El mensaje mesiánico de Cristo y su actividad entre los hombres terminan con la cruz y la resurrección. Debemos penetrar hasta lo hondo en este acontecimiento final que, de modo especial en el lenguaje conciliar, es definido mysterium paschale, si queremos expresar profundamente la verdad de la misericordia, tal como ha sido hondamente revelada en la historia de nuestra salvación. En este punto de nuestras consideraciones, tendremos que acercarnos más aún al contenido de la Encíclica Redemptor Hominis. En efecto, si la realidad de la redención, en su dimensión humana desvela la grandeza inaudita del hombre, que mereció tener tan gran Redentor, al mismo tiempo yo diría que la dimensión divina de la redención nos permite, en el momento más empírico e « histórico », desvelar la profundidad de aquel amor que no se echa atrás ante el extraordinario sacrificio del Hijo, para colmar la fidelidad del Creador y Padre respecto a los hombres creados a su imagen y ya desde el « principio » elegidos, en este Hijo, para la gracia y la gloria.
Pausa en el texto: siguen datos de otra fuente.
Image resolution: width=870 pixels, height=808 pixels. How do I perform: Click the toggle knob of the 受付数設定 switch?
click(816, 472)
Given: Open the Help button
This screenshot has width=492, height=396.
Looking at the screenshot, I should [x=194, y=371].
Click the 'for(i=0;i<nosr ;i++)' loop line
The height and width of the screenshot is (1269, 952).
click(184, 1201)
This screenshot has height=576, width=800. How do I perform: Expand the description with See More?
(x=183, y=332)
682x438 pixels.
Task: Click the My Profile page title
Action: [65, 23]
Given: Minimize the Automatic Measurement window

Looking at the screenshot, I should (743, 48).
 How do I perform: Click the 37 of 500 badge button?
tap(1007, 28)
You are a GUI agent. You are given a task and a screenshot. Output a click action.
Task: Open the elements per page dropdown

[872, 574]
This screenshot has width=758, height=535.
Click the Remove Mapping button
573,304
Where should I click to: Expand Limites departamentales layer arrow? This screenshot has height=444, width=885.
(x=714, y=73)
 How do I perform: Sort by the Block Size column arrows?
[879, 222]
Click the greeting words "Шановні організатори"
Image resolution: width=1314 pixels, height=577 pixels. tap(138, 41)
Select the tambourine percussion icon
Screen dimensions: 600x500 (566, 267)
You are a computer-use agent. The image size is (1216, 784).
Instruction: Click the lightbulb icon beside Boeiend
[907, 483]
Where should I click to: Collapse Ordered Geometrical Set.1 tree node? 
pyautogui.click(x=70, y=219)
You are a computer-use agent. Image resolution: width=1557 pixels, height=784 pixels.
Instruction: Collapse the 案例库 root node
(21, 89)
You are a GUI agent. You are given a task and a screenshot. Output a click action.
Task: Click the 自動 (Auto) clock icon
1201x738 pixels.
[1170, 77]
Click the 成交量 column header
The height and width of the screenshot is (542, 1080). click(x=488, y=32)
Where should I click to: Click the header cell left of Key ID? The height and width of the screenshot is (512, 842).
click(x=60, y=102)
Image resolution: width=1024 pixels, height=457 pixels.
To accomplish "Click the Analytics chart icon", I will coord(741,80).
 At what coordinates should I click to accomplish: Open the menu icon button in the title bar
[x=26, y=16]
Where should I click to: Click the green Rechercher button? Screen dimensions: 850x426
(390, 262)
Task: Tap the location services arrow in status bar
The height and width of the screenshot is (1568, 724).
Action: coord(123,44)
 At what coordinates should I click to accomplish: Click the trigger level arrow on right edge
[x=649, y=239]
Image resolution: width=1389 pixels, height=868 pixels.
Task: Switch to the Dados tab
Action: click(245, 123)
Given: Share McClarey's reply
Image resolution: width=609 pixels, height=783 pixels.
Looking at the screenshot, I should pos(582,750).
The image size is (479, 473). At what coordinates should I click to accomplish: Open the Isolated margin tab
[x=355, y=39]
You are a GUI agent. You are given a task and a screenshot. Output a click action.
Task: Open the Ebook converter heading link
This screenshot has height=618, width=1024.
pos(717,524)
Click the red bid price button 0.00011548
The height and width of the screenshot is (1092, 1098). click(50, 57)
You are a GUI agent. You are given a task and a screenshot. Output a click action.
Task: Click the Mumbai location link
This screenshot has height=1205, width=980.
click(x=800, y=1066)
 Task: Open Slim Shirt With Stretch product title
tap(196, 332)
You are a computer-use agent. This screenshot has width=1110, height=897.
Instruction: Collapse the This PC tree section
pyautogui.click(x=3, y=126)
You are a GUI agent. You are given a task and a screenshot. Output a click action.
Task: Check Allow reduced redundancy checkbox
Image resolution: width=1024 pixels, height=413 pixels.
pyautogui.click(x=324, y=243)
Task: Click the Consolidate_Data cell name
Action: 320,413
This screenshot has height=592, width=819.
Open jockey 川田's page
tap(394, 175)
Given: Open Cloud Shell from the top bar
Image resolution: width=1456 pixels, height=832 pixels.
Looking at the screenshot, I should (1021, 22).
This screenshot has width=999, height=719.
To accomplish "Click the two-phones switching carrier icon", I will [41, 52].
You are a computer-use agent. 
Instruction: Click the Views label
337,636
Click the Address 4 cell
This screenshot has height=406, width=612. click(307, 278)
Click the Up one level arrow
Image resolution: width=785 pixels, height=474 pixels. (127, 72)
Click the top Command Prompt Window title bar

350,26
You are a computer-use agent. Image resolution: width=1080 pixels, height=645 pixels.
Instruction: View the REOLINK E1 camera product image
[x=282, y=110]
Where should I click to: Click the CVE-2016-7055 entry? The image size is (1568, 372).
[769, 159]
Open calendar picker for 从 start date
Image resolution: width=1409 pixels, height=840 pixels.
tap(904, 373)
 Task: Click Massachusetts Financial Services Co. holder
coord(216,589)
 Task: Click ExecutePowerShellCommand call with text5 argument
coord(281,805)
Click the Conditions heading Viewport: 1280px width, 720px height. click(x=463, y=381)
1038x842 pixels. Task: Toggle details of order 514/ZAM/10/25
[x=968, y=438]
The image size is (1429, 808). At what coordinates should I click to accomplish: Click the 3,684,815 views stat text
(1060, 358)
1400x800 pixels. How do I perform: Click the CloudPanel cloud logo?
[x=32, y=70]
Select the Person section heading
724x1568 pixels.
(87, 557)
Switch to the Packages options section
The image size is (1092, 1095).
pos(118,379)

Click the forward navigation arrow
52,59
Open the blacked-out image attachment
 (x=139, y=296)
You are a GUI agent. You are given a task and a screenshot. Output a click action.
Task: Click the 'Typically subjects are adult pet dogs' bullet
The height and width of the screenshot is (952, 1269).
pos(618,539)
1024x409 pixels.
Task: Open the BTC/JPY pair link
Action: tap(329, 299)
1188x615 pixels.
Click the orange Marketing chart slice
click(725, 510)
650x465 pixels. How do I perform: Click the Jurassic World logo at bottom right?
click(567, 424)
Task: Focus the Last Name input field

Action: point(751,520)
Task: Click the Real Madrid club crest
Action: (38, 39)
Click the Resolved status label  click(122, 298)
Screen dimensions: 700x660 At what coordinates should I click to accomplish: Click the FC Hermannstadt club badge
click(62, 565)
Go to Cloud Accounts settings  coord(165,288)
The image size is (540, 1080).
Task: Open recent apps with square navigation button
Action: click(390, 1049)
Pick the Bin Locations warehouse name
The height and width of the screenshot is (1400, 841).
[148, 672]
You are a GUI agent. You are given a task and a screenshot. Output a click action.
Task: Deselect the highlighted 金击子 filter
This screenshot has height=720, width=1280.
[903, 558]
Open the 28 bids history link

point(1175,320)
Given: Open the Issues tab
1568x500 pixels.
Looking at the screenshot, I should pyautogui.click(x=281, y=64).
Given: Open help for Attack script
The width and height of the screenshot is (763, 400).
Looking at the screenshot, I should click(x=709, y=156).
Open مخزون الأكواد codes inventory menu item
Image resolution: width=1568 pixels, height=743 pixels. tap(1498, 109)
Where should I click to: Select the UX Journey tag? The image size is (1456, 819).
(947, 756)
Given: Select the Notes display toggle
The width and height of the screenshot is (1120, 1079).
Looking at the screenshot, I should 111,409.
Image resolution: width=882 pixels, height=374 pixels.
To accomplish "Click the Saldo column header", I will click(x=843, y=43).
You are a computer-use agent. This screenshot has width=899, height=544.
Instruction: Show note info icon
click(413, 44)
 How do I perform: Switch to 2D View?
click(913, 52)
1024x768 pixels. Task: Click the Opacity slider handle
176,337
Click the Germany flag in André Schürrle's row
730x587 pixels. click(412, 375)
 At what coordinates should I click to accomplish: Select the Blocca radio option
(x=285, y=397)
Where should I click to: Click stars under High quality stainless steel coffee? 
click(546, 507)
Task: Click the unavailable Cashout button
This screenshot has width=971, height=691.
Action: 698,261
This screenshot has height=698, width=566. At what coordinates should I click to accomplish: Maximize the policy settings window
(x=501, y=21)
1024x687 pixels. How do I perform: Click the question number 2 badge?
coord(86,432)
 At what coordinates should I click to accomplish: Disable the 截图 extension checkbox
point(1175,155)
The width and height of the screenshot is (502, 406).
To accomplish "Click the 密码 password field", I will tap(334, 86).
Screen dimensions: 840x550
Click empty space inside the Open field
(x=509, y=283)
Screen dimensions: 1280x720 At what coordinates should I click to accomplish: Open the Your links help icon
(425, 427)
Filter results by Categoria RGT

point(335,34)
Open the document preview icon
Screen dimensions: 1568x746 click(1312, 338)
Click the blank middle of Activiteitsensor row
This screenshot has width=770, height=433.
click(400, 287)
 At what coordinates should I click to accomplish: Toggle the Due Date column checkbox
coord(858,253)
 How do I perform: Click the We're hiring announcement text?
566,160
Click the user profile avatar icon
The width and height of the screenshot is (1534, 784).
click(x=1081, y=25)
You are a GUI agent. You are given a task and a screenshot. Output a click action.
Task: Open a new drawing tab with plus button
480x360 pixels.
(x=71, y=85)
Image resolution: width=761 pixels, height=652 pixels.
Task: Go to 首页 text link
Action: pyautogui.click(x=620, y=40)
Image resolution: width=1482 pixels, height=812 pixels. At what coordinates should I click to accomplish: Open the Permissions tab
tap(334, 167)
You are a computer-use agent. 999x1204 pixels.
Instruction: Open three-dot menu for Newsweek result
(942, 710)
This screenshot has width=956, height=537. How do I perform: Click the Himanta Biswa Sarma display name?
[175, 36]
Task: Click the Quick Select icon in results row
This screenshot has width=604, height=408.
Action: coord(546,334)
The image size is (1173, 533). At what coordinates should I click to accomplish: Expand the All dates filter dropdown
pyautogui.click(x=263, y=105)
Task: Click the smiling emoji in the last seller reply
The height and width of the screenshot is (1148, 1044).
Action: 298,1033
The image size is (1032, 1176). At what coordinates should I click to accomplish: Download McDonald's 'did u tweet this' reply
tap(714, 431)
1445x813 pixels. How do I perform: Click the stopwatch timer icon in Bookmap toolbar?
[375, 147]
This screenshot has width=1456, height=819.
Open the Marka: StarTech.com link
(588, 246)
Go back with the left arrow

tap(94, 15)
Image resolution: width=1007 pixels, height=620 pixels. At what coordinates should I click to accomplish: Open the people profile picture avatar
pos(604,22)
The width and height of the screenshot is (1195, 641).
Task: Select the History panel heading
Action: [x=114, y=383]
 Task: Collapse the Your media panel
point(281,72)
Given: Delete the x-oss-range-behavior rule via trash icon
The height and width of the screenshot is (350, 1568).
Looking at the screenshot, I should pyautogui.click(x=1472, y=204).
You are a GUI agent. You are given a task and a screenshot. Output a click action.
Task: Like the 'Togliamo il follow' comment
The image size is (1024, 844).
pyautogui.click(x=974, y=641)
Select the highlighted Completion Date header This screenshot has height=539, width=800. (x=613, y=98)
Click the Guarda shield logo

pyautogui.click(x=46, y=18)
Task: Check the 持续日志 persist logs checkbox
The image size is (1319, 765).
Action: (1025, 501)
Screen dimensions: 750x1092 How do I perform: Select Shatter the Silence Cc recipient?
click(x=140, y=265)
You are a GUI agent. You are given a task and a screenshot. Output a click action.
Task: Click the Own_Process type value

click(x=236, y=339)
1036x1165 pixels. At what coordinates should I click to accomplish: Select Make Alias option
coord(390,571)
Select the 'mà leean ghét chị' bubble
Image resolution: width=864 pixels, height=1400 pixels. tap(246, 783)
Los acontecimientos del Viernes Santo y, aun antes, la oración en Getsemaní, introducen en todo el curso de la revelación del amor y de la misericordia, en la misión mesiánica de Cristo, un cambio fundamental. El que « pasó haciendo el bien y sanando », « curando toda clase de dolencias y enfermedades » Él mismo parece merecer ahora la más grande misericordia y apelarse a la misericordia cuando es arrestado, ultrajado, condenado, flagelado, coronado de espinas; cuando es clavado en la cruz y expira entre terribles tormentos. Es entonces cuando merece de modo particular la misericordia de los hombres, a quienes ha hecho el bien, y no la recibe. Incluso aquellos que están más cercanos a Él, no saben protegerlo y arrancarlo de las manos de los opresores. En esta etapa final de la función mesiánica se cumplen en Cristo las palabras pronunciadas por los profetas, sobre todo Isaías, acerca del Siervo de Yahvé: « por sus llagas hemos sido curados »
« A quien no conoció el pecado, Dios le hizo pecado por nosotros »,escribía san Pablo, resumiendo en pocas palabras toda la profundidad del misterio de la cruz y a la vez la dimensión divina de la realidad de la redención. Justamente esta redención es la revelación última y definitiva de la santidad de Dios, que es la plenitud absoluta de la perfección: plenitud de la justicia y del amor, ya que la justicia se funda sobre el amor, mana de él y tiende hacia él.